An American professor, who has lived in Tamil Nadu, Gujarat and Uttar Pradesh and speaks Hindi well, has won a Fulbright scholarship to teach and study at the University of Mumbai during spring semester 2010.
'I am thrilled and excited by my selection, not only for the opportunities it allows for study, but also for the opportunity it offers to be an ambassador for Idaho State University (ISU) and American higher education,' said Alan Johnson, ISU Associate Professor of English, who was raised in India.
Johnson's specialty, according to the university is postcolonial literature and theory, with a focus on South Asian literature, primarily Indian.

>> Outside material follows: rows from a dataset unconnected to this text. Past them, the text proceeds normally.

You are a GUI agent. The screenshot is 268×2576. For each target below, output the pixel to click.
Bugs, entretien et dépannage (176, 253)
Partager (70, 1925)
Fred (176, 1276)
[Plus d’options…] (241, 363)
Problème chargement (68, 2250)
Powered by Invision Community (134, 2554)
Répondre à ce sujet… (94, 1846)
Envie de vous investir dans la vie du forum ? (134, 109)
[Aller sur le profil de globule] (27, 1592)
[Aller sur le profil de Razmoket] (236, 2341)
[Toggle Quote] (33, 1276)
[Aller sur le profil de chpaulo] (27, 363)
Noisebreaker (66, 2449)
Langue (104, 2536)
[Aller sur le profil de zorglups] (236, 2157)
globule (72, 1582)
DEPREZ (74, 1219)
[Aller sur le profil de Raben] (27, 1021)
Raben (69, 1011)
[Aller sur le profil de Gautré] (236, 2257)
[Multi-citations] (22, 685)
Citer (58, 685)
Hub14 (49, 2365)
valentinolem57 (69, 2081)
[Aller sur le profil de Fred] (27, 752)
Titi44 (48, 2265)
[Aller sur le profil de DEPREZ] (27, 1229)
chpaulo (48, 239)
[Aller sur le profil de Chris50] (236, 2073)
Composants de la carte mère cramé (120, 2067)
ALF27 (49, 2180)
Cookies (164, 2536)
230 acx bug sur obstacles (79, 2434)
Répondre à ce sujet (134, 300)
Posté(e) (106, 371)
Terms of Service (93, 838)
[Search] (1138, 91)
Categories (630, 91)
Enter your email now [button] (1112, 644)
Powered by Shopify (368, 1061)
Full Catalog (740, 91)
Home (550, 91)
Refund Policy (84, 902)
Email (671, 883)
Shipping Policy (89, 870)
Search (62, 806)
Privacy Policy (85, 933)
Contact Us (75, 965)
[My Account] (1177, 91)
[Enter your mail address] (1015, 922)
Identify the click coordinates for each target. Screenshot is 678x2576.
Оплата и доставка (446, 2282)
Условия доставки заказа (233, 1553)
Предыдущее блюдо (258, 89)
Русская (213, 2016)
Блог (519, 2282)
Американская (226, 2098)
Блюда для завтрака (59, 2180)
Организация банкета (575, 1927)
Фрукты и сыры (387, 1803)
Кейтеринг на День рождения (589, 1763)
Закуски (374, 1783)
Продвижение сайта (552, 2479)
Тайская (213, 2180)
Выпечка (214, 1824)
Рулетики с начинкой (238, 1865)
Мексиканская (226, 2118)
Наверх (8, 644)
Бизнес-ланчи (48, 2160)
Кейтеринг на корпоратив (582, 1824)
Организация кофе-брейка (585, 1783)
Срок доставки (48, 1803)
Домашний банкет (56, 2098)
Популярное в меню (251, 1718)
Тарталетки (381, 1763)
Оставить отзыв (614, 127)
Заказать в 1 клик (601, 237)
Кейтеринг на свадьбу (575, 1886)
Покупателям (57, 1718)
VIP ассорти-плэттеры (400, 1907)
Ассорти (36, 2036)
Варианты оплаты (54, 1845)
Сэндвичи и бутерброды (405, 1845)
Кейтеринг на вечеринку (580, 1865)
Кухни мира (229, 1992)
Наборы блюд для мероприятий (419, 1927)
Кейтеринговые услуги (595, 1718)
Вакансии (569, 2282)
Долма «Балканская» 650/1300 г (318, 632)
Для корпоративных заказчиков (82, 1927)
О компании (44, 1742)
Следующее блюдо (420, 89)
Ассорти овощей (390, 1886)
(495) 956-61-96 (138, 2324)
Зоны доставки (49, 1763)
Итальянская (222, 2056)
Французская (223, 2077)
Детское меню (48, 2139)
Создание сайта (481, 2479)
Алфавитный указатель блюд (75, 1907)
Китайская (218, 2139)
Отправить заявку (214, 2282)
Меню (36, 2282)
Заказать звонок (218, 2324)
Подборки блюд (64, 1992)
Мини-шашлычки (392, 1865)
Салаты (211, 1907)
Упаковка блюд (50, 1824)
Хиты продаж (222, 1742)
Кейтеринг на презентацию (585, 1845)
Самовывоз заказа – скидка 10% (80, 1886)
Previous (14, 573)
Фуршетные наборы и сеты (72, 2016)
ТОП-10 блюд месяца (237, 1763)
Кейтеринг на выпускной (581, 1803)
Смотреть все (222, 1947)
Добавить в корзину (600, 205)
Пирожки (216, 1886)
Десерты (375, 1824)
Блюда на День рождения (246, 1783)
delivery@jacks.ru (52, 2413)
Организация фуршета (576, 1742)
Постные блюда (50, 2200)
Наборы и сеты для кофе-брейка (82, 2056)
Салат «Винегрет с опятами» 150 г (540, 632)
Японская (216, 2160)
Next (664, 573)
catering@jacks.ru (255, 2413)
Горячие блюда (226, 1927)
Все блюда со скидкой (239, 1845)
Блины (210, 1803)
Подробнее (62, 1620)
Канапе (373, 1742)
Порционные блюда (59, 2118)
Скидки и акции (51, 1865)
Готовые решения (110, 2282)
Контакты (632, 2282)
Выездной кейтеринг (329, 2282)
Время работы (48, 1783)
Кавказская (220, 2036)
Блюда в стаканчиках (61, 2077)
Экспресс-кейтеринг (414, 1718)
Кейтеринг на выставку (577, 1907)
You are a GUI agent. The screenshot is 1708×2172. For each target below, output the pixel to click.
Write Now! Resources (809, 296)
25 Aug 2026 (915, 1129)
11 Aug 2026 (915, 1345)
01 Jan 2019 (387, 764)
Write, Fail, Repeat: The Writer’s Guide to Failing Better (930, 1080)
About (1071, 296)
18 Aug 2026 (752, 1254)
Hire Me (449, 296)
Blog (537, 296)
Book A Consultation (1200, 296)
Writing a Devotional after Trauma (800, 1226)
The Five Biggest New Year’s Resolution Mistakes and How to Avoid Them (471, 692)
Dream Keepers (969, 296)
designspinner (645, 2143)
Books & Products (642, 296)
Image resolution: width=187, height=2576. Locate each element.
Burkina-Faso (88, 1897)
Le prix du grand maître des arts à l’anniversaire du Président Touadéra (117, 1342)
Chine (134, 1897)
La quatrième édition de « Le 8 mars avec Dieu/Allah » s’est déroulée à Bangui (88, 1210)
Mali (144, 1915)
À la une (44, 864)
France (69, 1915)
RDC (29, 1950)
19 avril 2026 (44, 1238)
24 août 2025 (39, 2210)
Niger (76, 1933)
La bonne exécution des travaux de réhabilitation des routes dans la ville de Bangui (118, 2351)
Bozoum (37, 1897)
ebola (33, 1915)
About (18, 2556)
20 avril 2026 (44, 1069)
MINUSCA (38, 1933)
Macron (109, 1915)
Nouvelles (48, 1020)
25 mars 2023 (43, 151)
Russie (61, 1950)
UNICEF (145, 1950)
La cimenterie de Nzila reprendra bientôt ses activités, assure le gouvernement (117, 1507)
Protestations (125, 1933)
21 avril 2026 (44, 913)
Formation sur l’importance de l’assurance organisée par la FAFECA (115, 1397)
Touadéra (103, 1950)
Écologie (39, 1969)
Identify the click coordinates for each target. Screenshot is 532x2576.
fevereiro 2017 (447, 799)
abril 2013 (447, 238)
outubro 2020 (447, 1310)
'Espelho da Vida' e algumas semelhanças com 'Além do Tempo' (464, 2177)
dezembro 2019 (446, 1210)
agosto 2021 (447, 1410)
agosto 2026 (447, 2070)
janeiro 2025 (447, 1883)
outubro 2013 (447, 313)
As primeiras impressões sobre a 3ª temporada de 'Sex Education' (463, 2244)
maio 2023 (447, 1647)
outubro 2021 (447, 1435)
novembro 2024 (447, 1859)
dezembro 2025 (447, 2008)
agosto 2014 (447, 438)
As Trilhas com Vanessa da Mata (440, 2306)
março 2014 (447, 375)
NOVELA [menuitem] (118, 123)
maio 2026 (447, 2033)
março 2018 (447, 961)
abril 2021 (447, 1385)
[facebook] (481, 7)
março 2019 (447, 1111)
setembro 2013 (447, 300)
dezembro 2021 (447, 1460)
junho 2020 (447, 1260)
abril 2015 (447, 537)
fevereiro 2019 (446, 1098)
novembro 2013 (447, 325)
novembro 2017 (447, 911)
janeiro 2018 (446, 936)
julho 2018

He studies Indian writers writing in English who have become increasingly popular abroad as well as in India, such as Salman Rushdie, Kiran Desai and Amitav Ghosh. He will teach classes on globalisation and literature, literary theory, and postcolonial studies.
'It will be interesting to see how that university works and to become familiar with Indian higher education,' said Johnson.
'It may be useful for me to share my experience as we live in an increasingly globalised world and ISU tries to attract more international students. It is not just the subjects I teach, but the reciprocal relationships I wish to cultivate that are important.'
Johnson left India after graduating from high school. He earned his BA from Southern Illinois University, his MA from the University of Virginia and his PhD from the University of California, Riverside. All his degrees were in English.
Johnson is married and has three children, and hopes his wife and some of his children can visit him sometime during his five- to six-month stay in India.
The Fulbright Programme is the flagship international educational exchange programme sponsored by the US government and is designed to 'increase mutual understanding between the people of the United States and the people of other countries,' according to the organization's website.
Approximately 294,000 'Fulbrighters,' 111,000 from the US and 183,000 from other countries, have participated in the programme since its inception more than sixty years ago.